- The longest Atlassian outage of all time has left hundreds of companies without access to JIRA, Confluence, and OpsGenie.
- Atlassian stayed silent for most of the outage, and only acknowledged it on the 9th day.
- Customers received templated emails and no answers to their questions.
- The cause of the outage was a script that was supposed to delete customer data from a plugin, but accidentally deleted all customer data for anyone using the plugin.

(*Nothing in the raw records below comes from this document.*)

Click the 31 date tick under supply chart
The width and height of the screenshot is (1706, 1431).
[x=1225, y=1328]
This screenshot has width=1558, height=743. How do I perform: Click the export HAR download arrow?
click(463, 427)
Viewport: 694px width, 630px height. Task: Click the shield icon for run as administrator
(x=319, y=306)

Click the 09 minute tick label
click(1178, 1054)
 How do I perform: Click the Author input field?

- Atlassian can restore all data to a checkpoint in a matter of hours, but this would mean everyone else would lose all data committed since that point.
- Atlassian is now restoring customers in batches of up to 60 tenants at a time, which takes between 4 and 5 elapsed days.
- Atlassian customers experienced a major outage, with zero access to their products and data.
- Customers had difficulty reporting the issue to Atlassian, due to the domain being deleted.
- The biggest complaint from customers was the poor communication from Atlassian.
- The impact of the outage was large, with many companies not having backups of critical documents on Confluence or JIRA.
- Customers are eligible for a 50% discount for their next, monthly bill.
- The biggest impact of this outage is not in lost revenue, but reputational damage.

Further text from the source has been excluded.